Half-orcs would seem to be a natural fit for the Temple of the Great Master, but many resent the state religions with their ties to the suffering of their ancestors. The exception is of course those who aspire to the Bone Lancer regiments, and are uniformly part of the Imperial Cult. For the most part, half-orcs keep matters of religious faith close to their chests.
Halflings are the third most numerous race in the Empire, are relatively few in number in the Central Range, where they are outnumbered by goliath clans. There are a surprising number of halfling warlocks. These halflings usually begin their careers by studying the ancient texts kept in the Iounic Monasteries. Many halflings followed the path of Saint Avandra, a fact that served them poorly in recent times. Most are now overt followers of the Twin Goddesses, a faith regarded with some suspicion due to its Vodlaian origins, but one that remains free of official persecution. Other popular faiths include the Sisterhood, and the teachings of Saint Ioun. More halflings join the Constellation Bureau and become part of the imperial government than members of either the dragonborn or the dwarves.

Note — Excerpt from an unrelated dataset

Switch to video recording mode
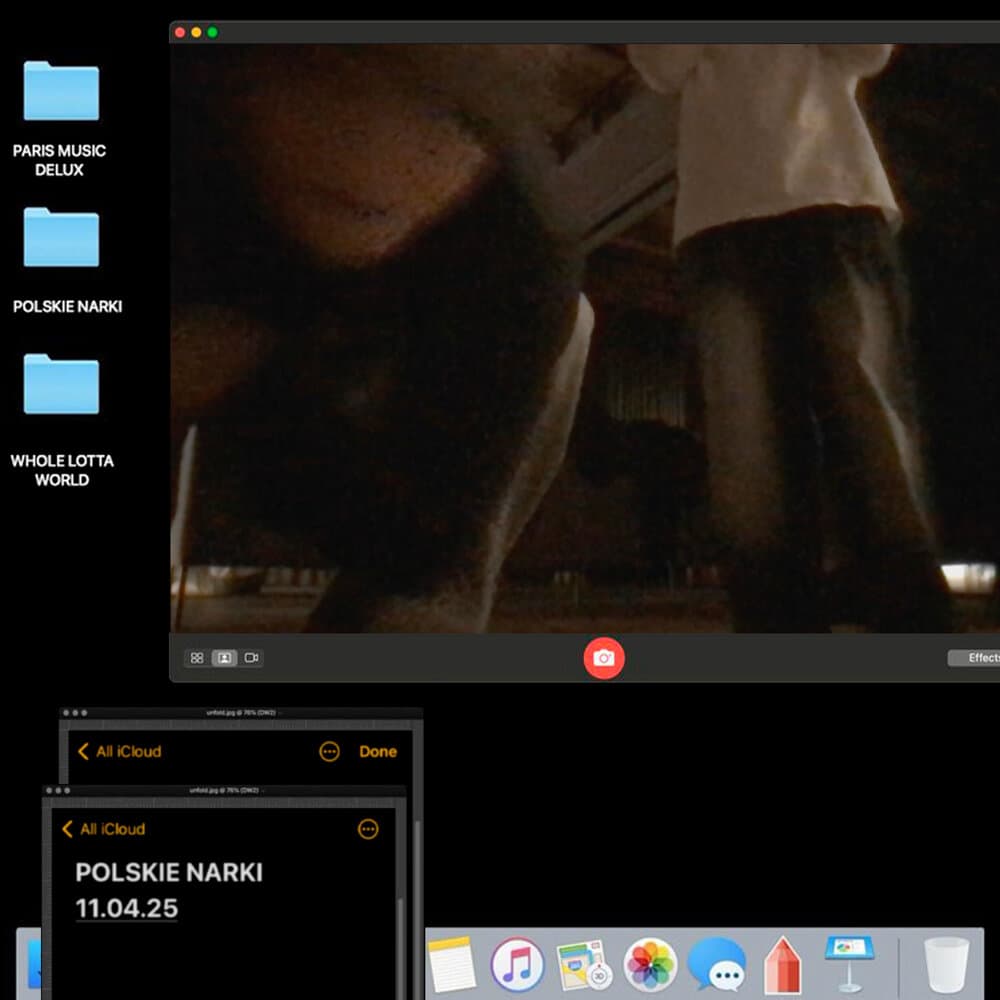This screenshot has width=1000, height=1000. point(251,658)
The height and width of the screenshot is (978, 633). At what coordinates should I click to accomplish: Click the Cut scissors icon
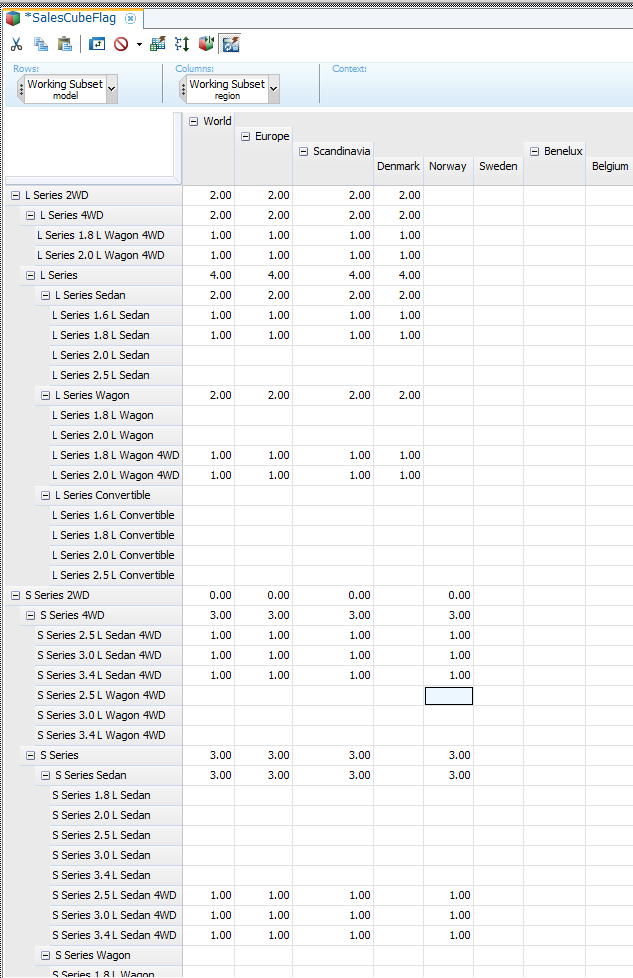[x=16, y=44]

Most halflings who live along the Yu river gain their livelihood from trade and the transportation of goods and passengers. Some choose to permanently live in houseboats. Most halflings enjoy some modicum of success, as those that don’t prefer to seek out opportunities in other places rather than staying put in destitution.

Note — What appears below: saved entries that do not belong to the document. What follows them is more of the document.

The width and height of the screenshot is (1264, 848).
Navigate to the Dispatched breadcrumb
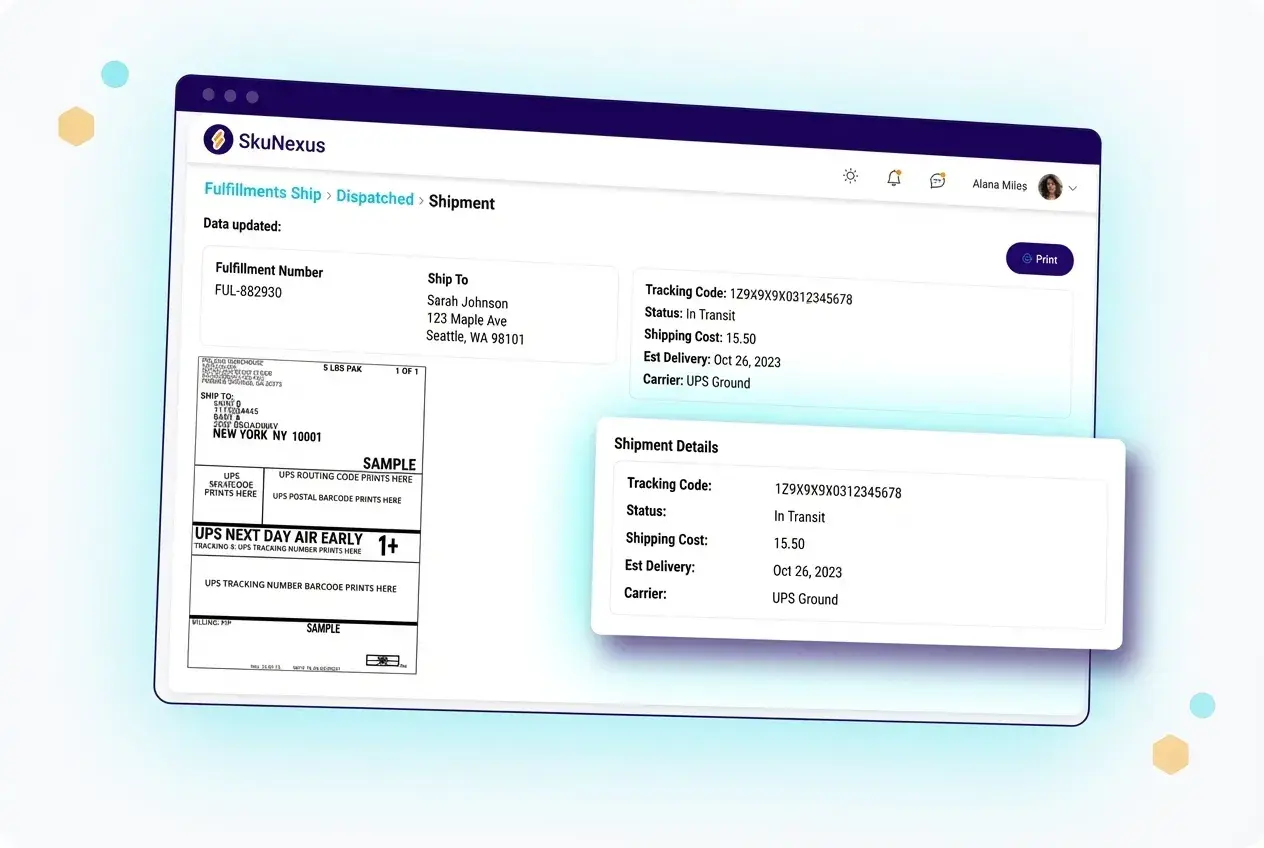click(375, 197)
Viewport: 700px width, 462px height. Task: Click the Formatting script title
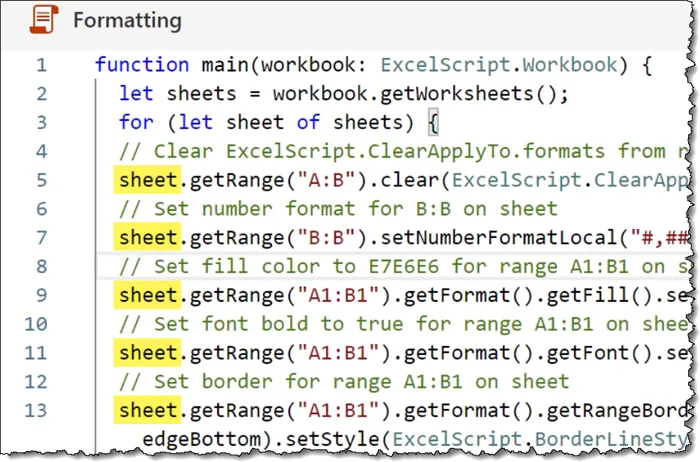[x=127, y=20]
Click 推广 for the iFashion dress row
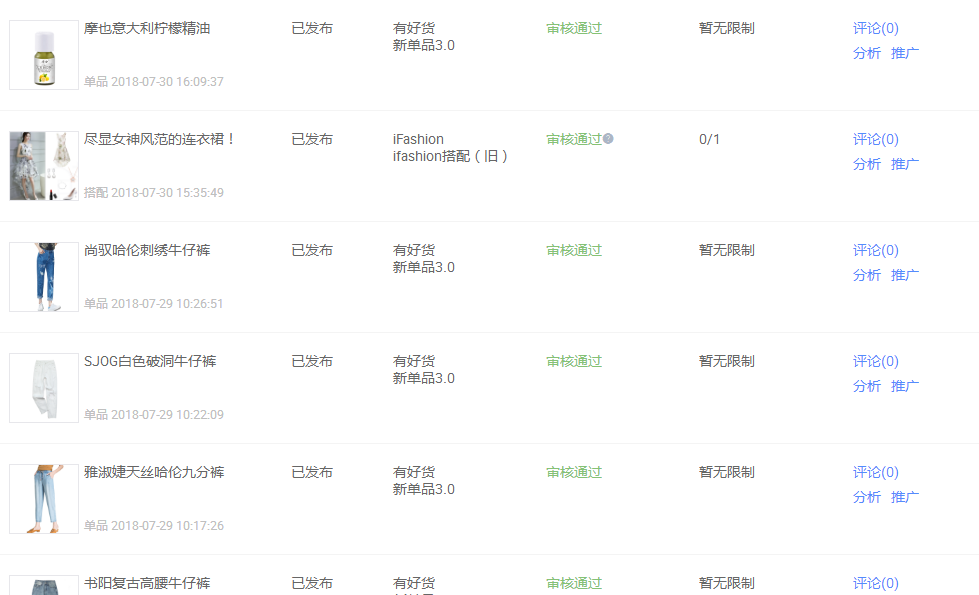Viewport: 979px width, 595px height. tap(905, 164)
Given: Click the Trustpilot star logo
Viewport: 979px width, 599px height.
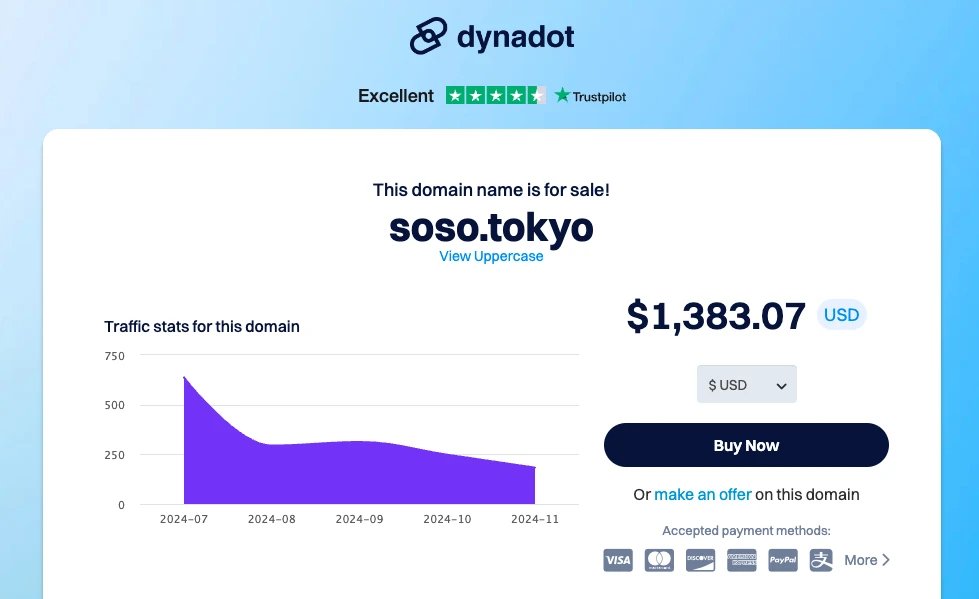Looking at the screenshot, I should (x=563, y=96).
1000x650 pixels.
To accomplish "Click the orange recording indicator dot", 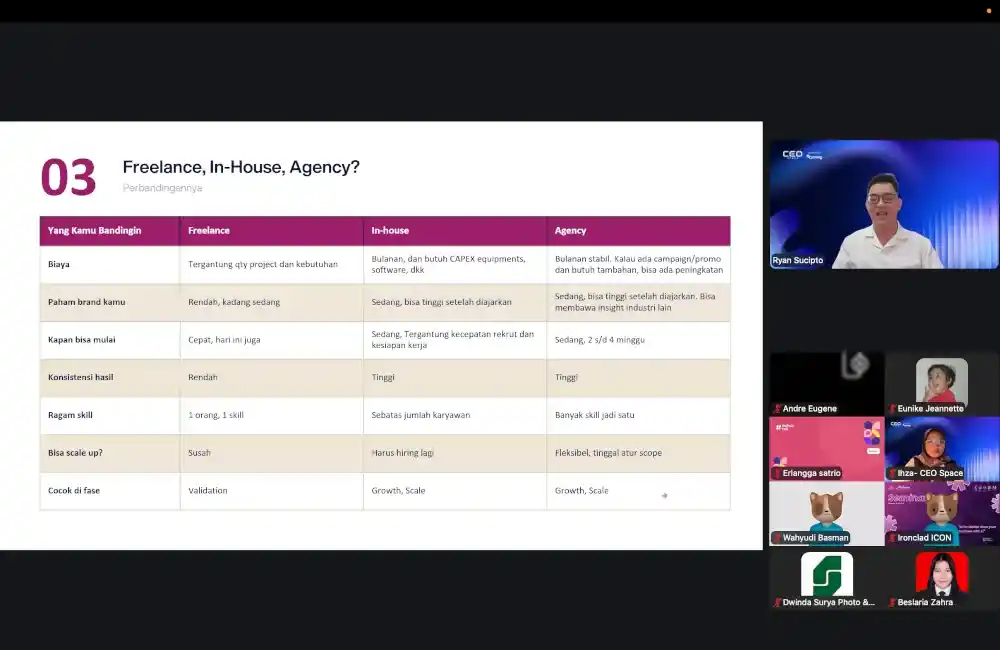I will [989, 11].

Humans comprise the majority of the residents of Aucothia, and their culture is that of the Empire at large. For many years, only humans could become part of the Bone Lancers, and humans still dominate the ranks of the Constellation Bureau in numbers greater than their overall portion in the population. In the Central Range, some humans have organized themselves in the manner of the dragonborn sept villages, but few are outright nomads like the goliaths.
Both longtooth and razorclaw shifters mostly come from the east, where their bloodlines originated. They are few in number, and some mistakenly think them to be part of a chattel race if they are not clearly identified with a known organization. Longtooth shifters often live and travel in small family structures, such as parents and children, or groups of siblings. Usually all of them are trained in the same or complementary occupations. Razorclaw shifters general travel singly, sometimes merely as wanderers or vagrants.
Tieflings hail from the so-called Realm of Erathis, in the south, where they are a significant minority, on par with the halfling population of Aucothia. Despite the enmity between the nations, it was decided within the past two generations that, because tieflings are descended from humans, they are qualified to become Bone Lancers. While tieflings are not naturally disposed towards the role, a significant number migrated northward for the chance at attaining an aristocratic status. Few succeeded, but those that did were able to achieve prosperity.
The rare tiefling encountered is usually assumed to have some station, even though they are not necessarily Bone Lancers. Those who did not qualify often found some position in the Cult of the Emperor, which at least included many of the rites honoring Erathis that they were familiar with from their homeland. Tieflings also continued on in their devotions to Saint Avandra and a few to Saint Ioun.